In a lengthy article in the Atlantic that raises troubling questions about Islam, Graeme Wood seeks to divine What ISIS Really Wants. The short answer is that the Islamic State (the preferred terminology at FPIF Focal Points) is attempting to fulfill an end-times prophecy from early Islam as by-the-book as possible. Since we may re-visit this article, which is as enlightening as it is controversial, in a future post or two, we will focus on just one of Wood’s themes today — that the Islamic State, considered by many to be a perversion of Islam, actually hews closely to Islamic teachings (however archaic).

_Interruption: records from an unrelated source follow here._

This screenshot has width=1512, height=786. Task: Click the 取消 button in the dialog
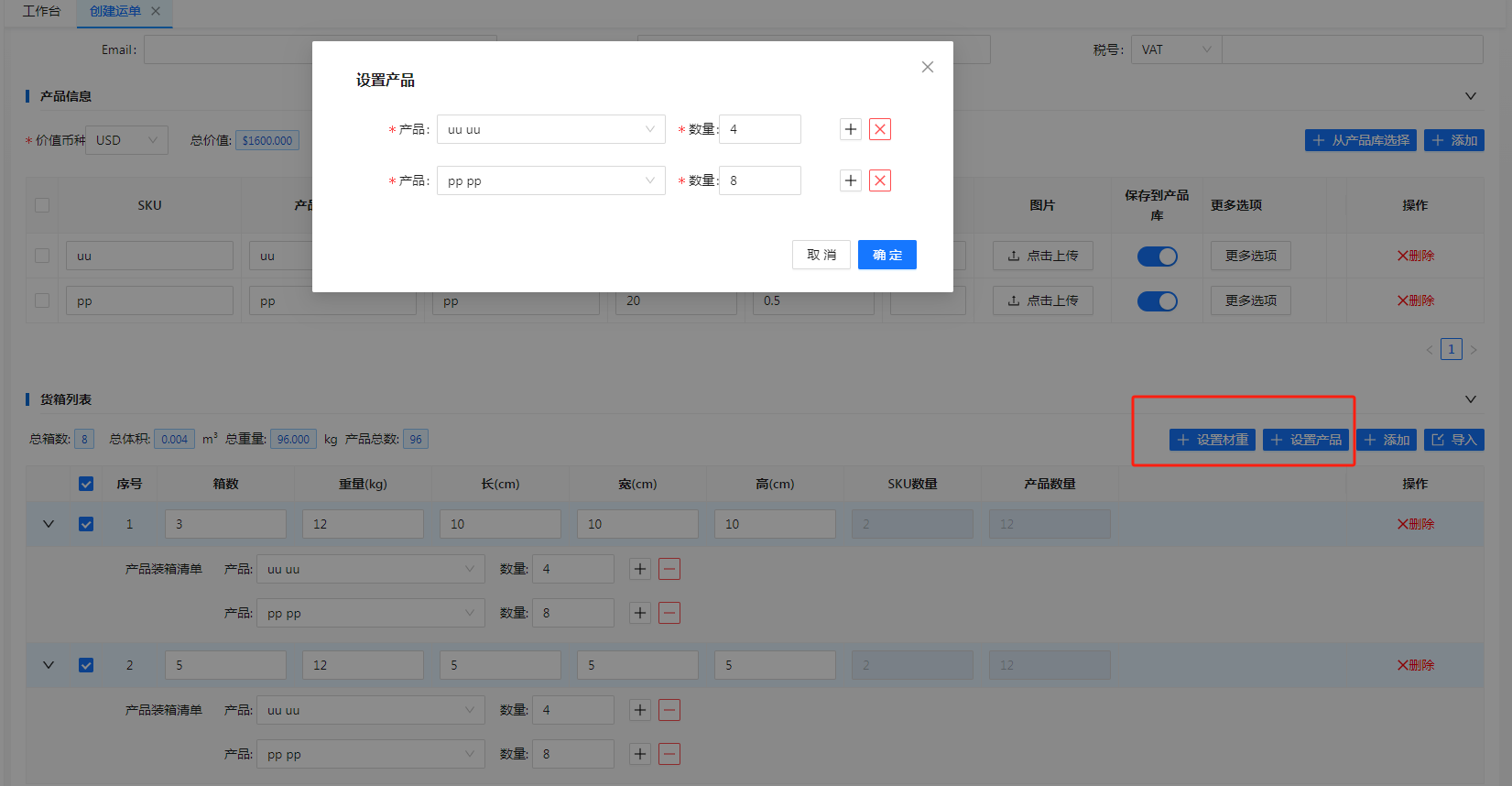[x=821, y=255]
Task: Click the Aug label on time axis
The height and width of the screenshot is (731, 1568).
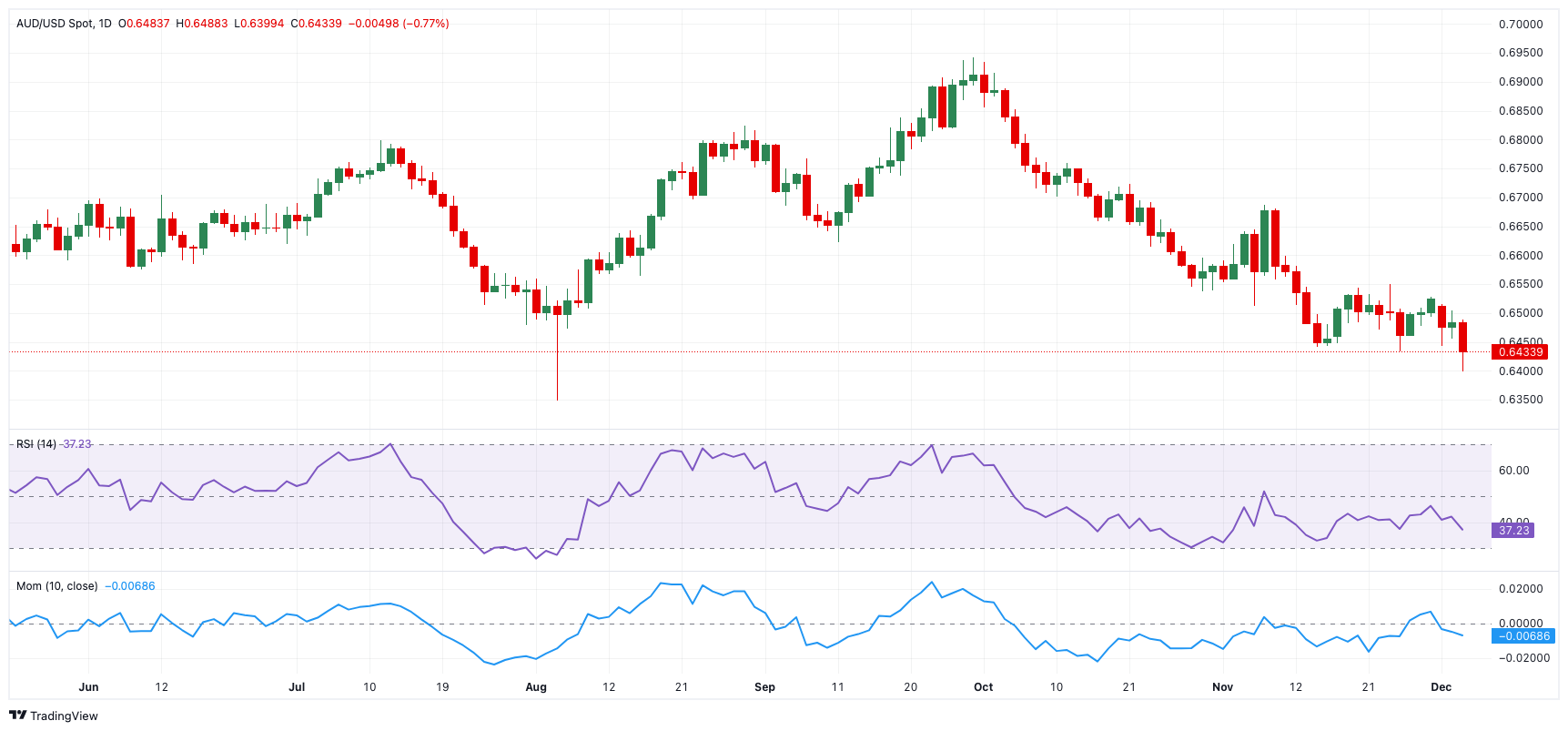Action: [x=536, y=687]
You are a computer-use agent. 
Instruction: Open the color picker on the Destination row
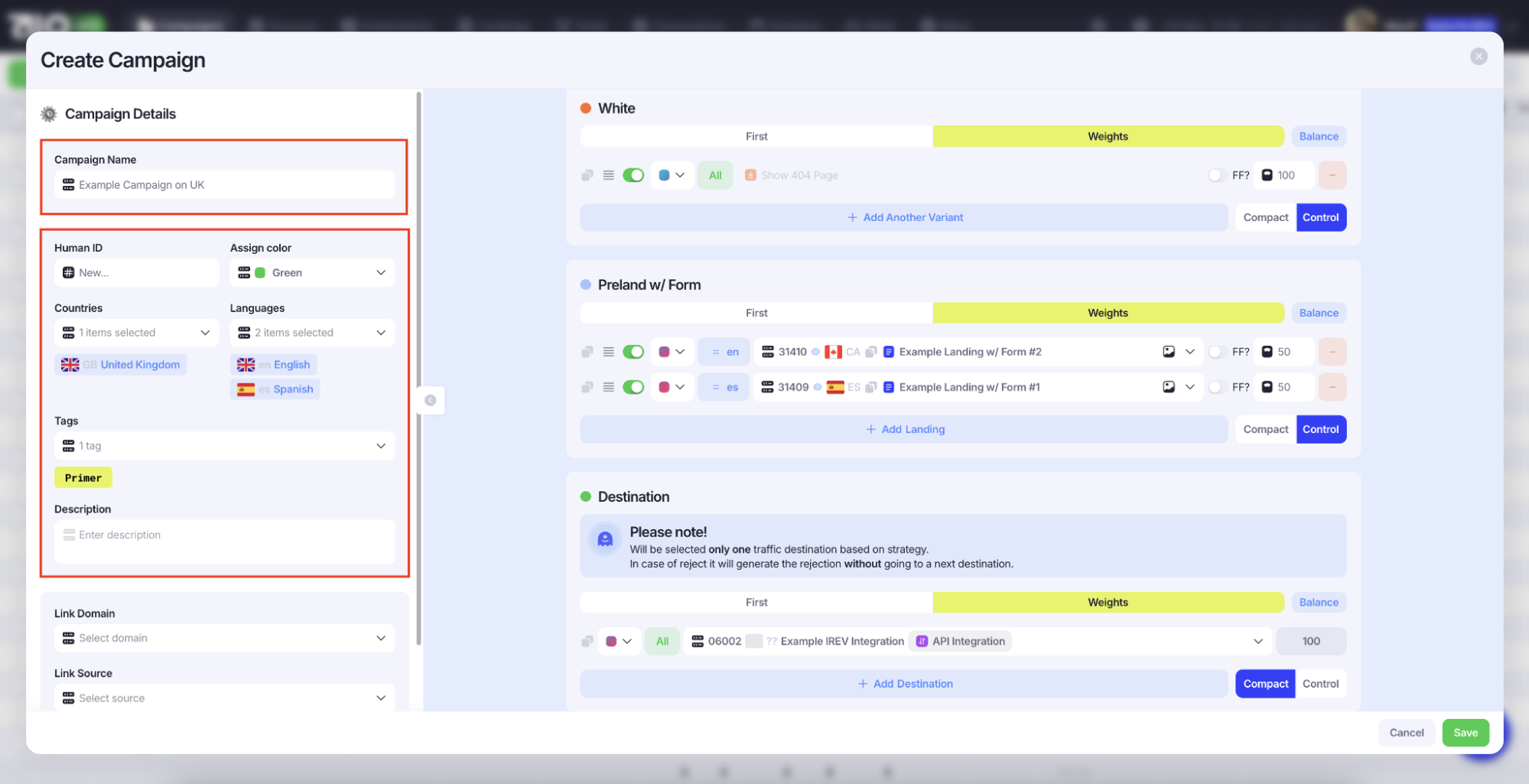(x=618, y=642)
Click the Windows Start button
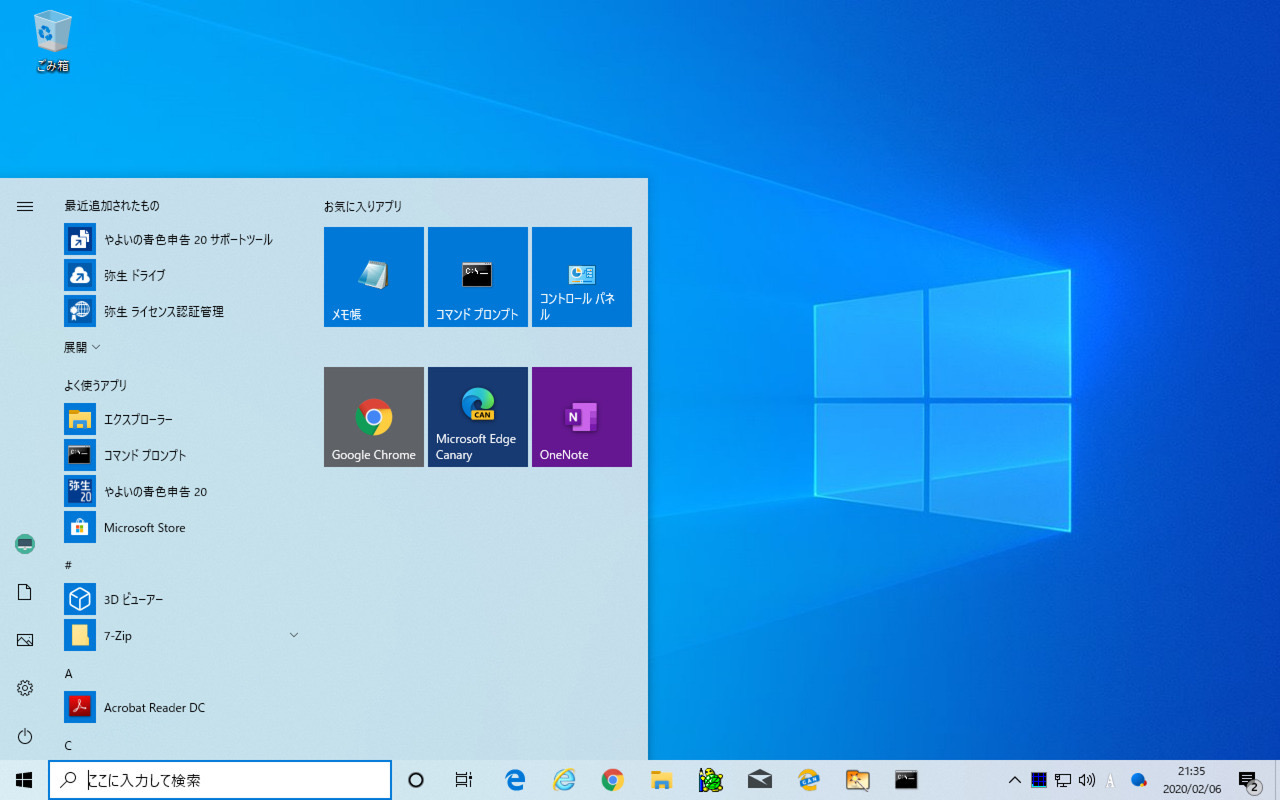 (x=24, y=780)
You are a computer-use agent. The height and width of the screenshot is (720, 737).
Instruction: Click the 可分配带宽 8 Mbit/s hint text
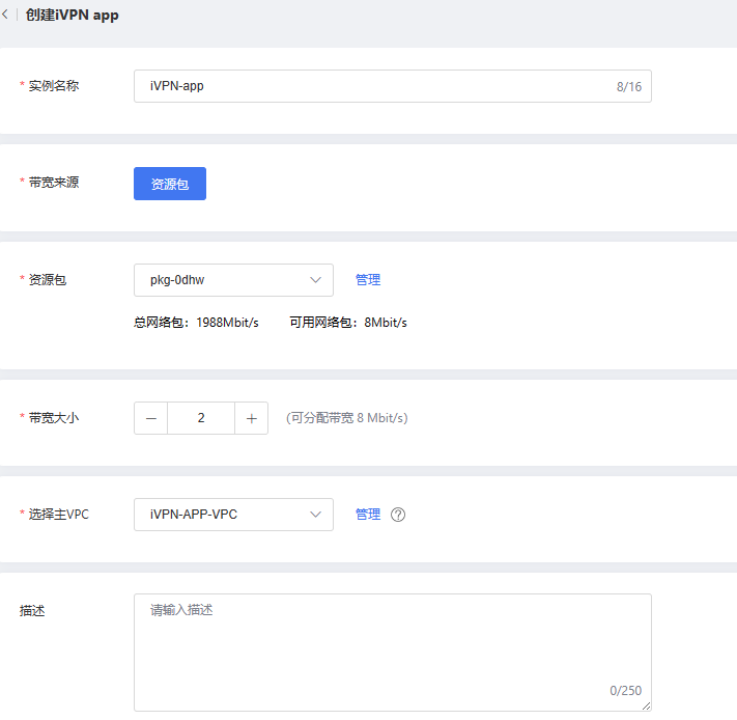[x=347, y=418]
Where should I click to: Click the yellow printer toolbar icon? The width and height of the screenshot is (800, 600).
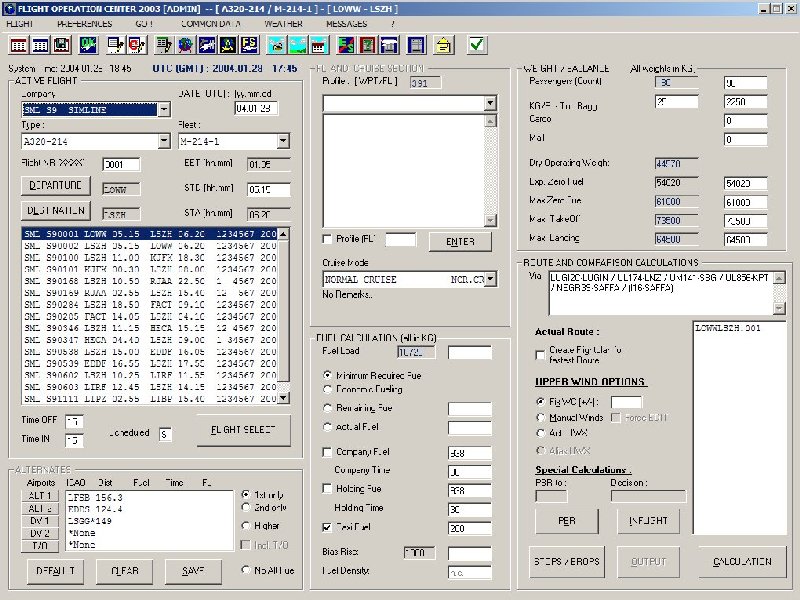(x=444, y=45)
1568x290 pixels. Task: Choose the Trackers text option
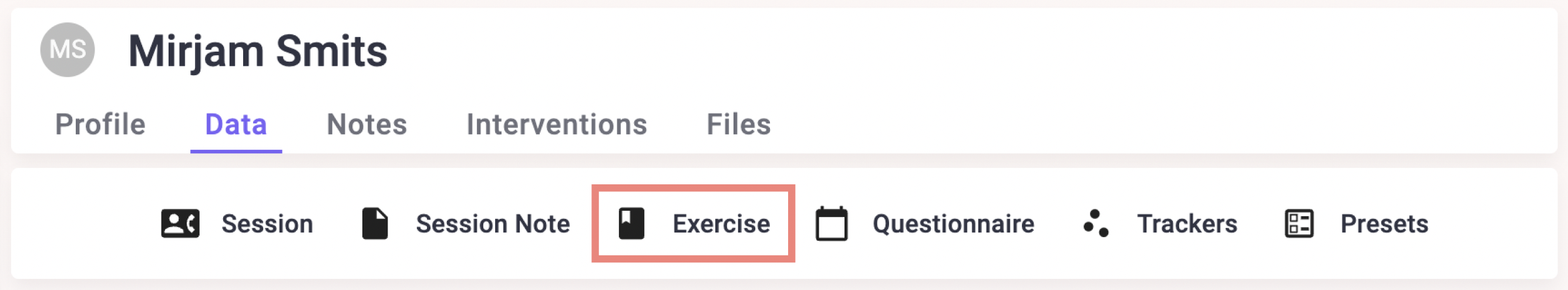[1187, 224]
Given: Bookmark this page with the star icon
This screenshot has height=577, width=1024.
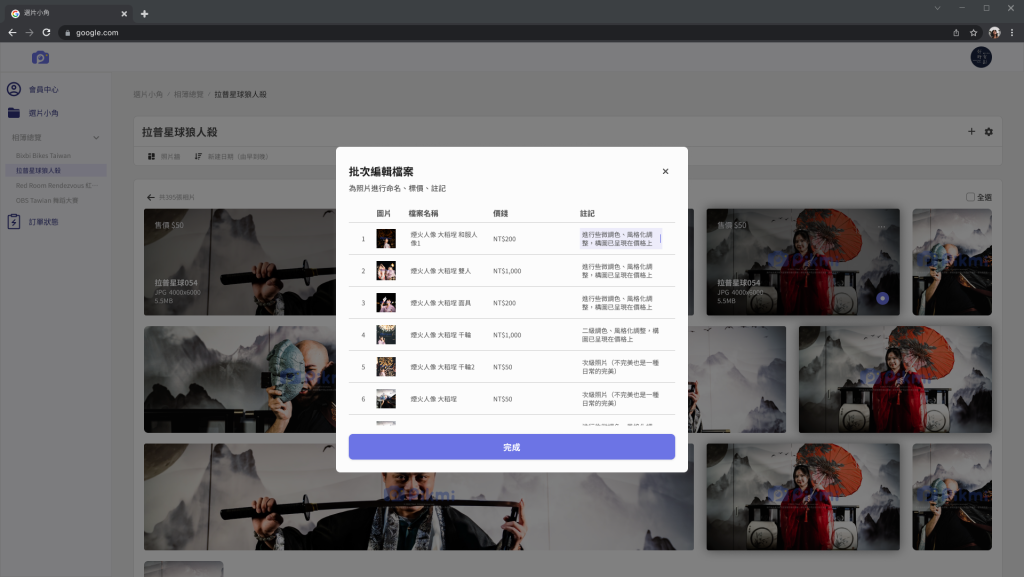Looking at the screenshot, I should tap(973, 32).
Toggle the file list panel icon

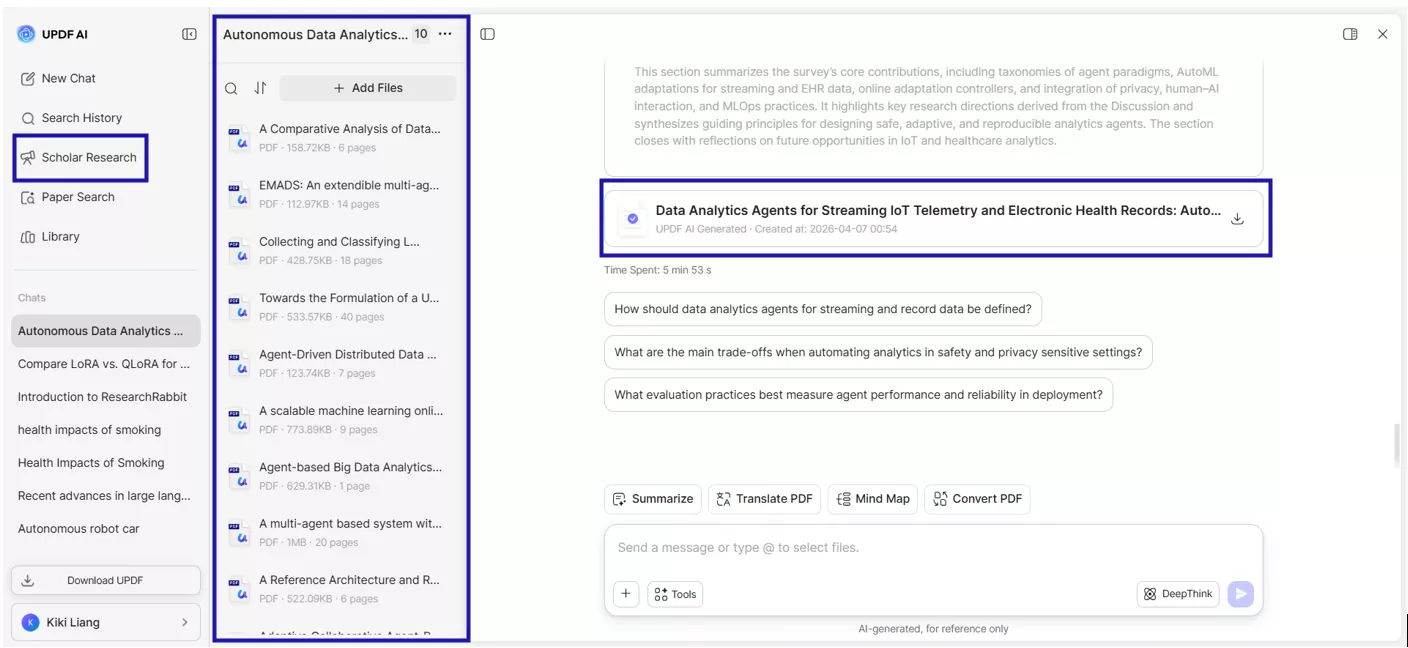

First, a small objection: It’s odd that Wood acts as if he’s one of the first to claim that the Islamic State closely adheres to early Islamic teachings when it’s common knowledge. The real issue is that, like Al Qaeda and fundamentalist movements of all stripes, the Islamic State refuses to view its early teachings through a prism of a sort of cultural — or more accurately in this case, temporal — relativism. Wood writes:

Centuries have passed since the wars of religion ceased in Europe, and since men stopped dying in large numbers because of arcane theological disputes. Hence, perhaps, the incredulity and denial with which Westerners have greeted news of the theology and practices of the Islamic State.

… In the past, Westerners who accused [Islamists of recent years] of blindly following ancient scriptures came to deserved grief from academics—notably the late Edward Said—who pointed out that calling Muslims “ancient” was usually just another way to denigrate them.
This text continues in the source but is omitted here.